A Mística Feminina foi para mim um dos mais influentes livros pela visão sociológica que trazia e pela desconstrução dos padrões tradicionais pelos quais a sociedade procurava conformar as mulheres. Rose Marie Muraro, editora da Vozes, convidou Betty Friedan para vir lançar a versão brasileira de A Mística Feminina. A escritora foi recebida como uma personagem ridícula, horrorosa, que vinha trazer ideias americanas para o Brasil para influenciar as brasileiras. Imaginava-se que o feminismo fosse um modismo norte-americano que as brasileiras iriam copiar. Qualificada com menções que a descreviam como uma mal-amada, horrorosa, o Pasquim a recebeu com todos os epítetos já descritos. Mas ela, como uma escritora culta, se revelou muito segura de suas ideias sobre a realidade norte-americana e logo mostrou que nada poderia falar sobre as brasileiras cuja realidade confessou desconhecer.
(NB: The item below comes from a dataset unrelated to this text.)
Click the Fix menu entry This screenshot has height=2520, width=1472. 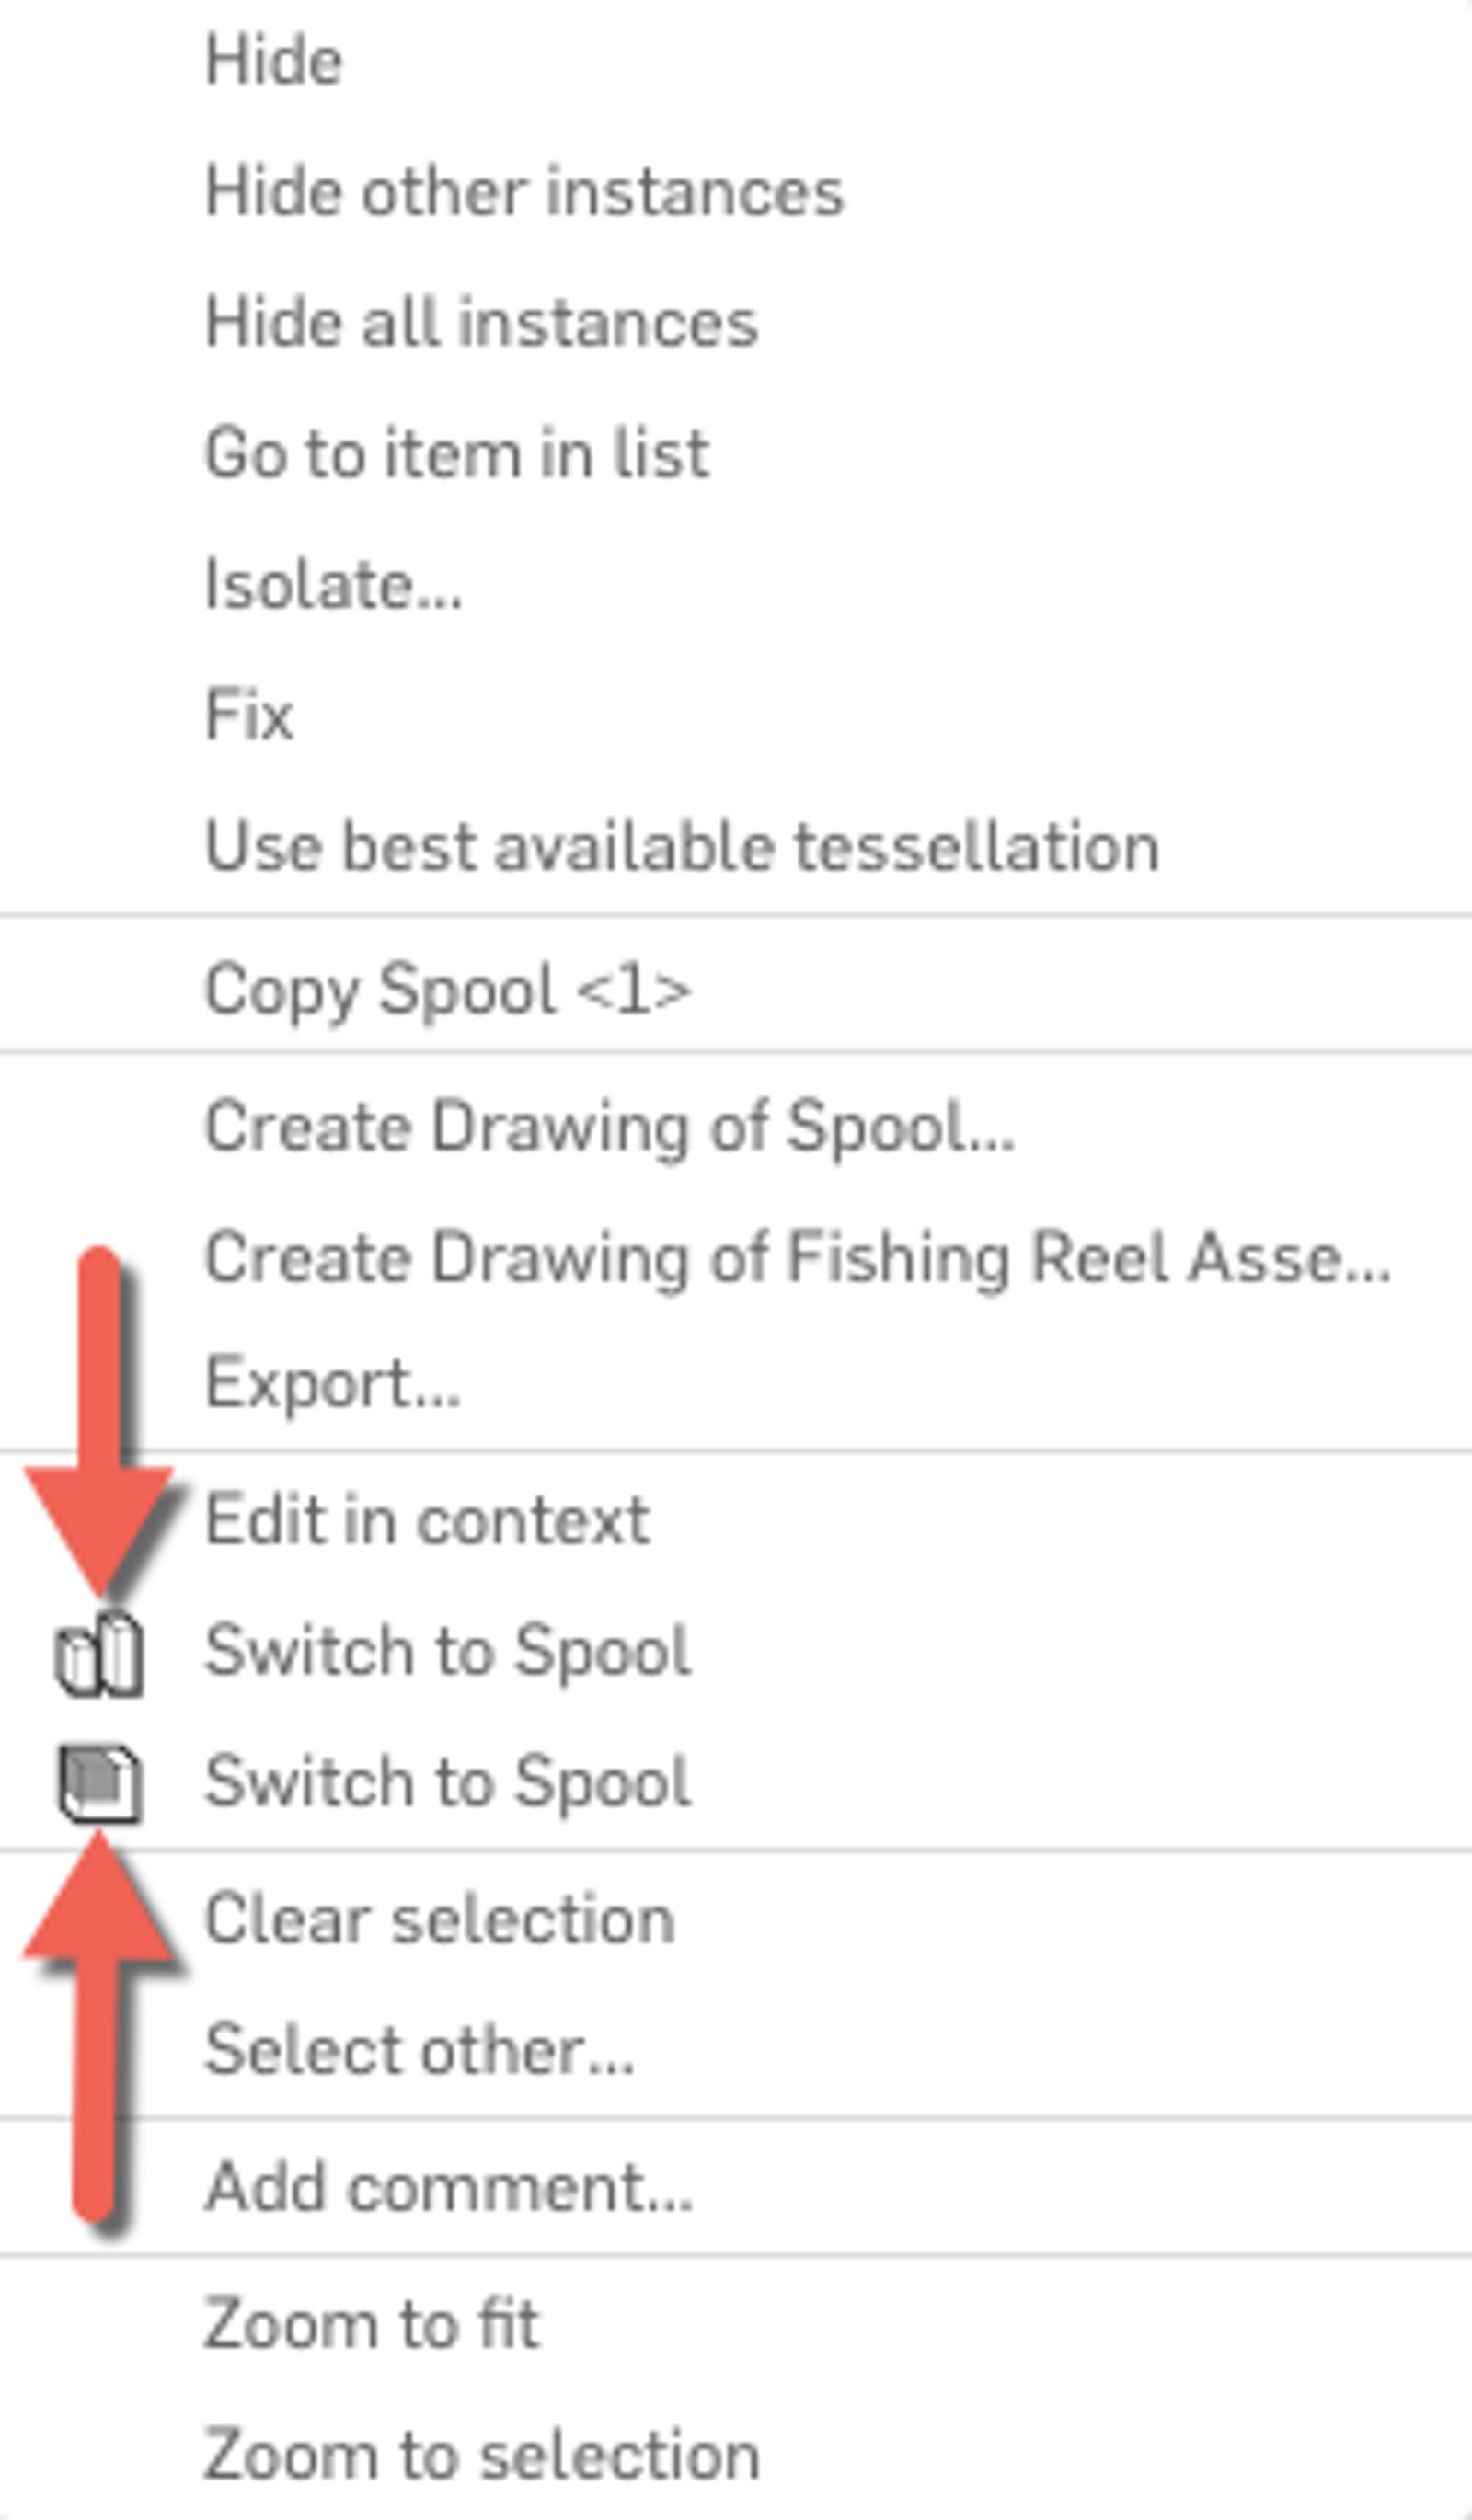[249, 716]
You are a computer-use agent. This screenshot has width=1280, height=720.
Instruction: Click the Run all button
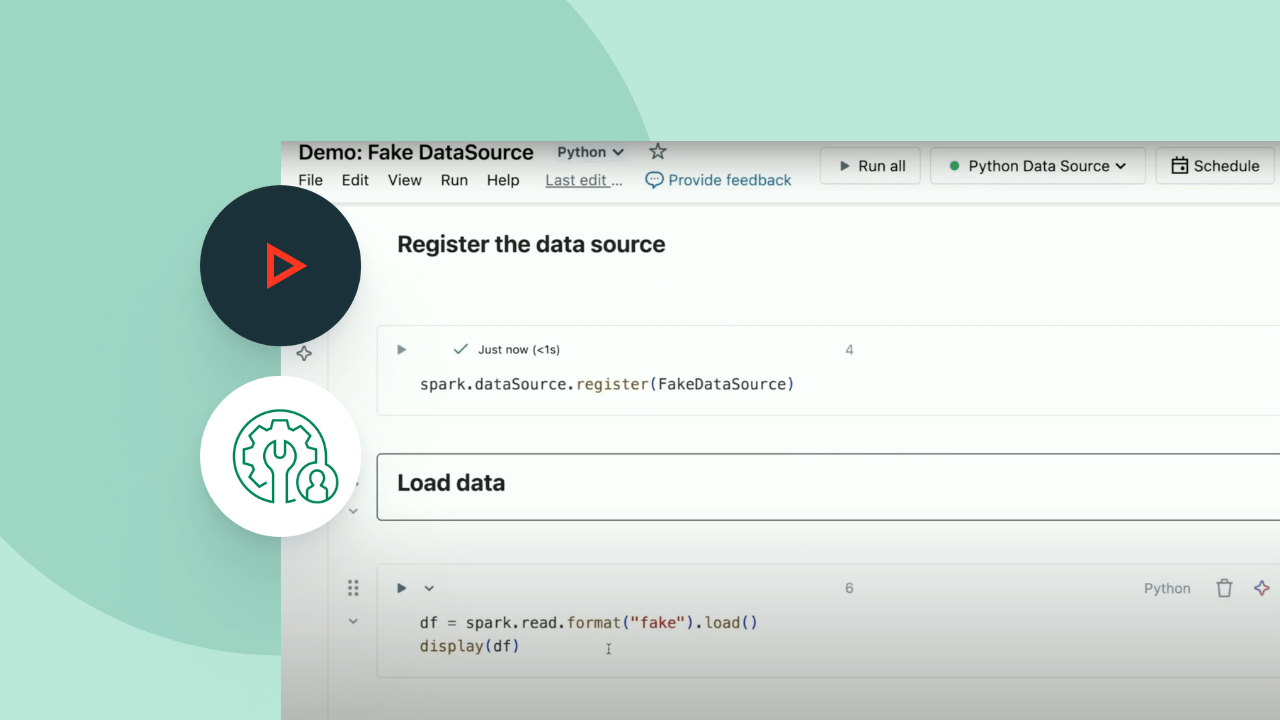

Assim, desarmou os entrevistadores, que reconheceram estar diante de uma intelectual e militante pelos direitos da igualdade entre homens e mulheres. Ao final, a reportagem apresentou outra visão da escritora e do feminismo.
Cada uma à sua maneira, Leila Diniz e Betty Friedan abalaram pontos nevrálgicos da condição feminina, desestruturando um falso moralismo. Libertar o corpo, dar à mulher o exercício de sua sexualidade, foi um passo para revelar o que ocorria e ocorre dentro do lar. A dupla moral, uma aplicada ao homem e outra à mulher, durante séculos foi a garantia da desigualdade entre os gêneros.
O movimento feminista veio mostrar a vertente política da moral e afirmar pela primeira vez que o pessoal é político. Hoje, quando nos deparamos com figuras políticas que em seus discursos querem voltar ao século XIX e reger a sexualidade por padrões patriarcais e de uma determinada vertente religiosa, constatamos quanto ainda falta para alcançarmos a plenitude da cidadania das mulheres e dos homens.
[i] DUARTE, Constância Lima. Nísia Floresta. Recife: Fundação Joaquim Nabuco, Editora Massangana, 2010 (Coleção Educadores).
[ii] ARQUIVO NACIONAL. Mirian Lopes Cardia. Publicado em 19 de Fevereiro de 2018. Disponível em:
[iii] IN MEMORIAM. “Betty Friedan: morre a feminista que estremeceu a América”. Ana Rita Fonteles Duarte. Rev. Estud. Fem., vol. 14, no. 1. Florianópolis Jan./Apr. 2006.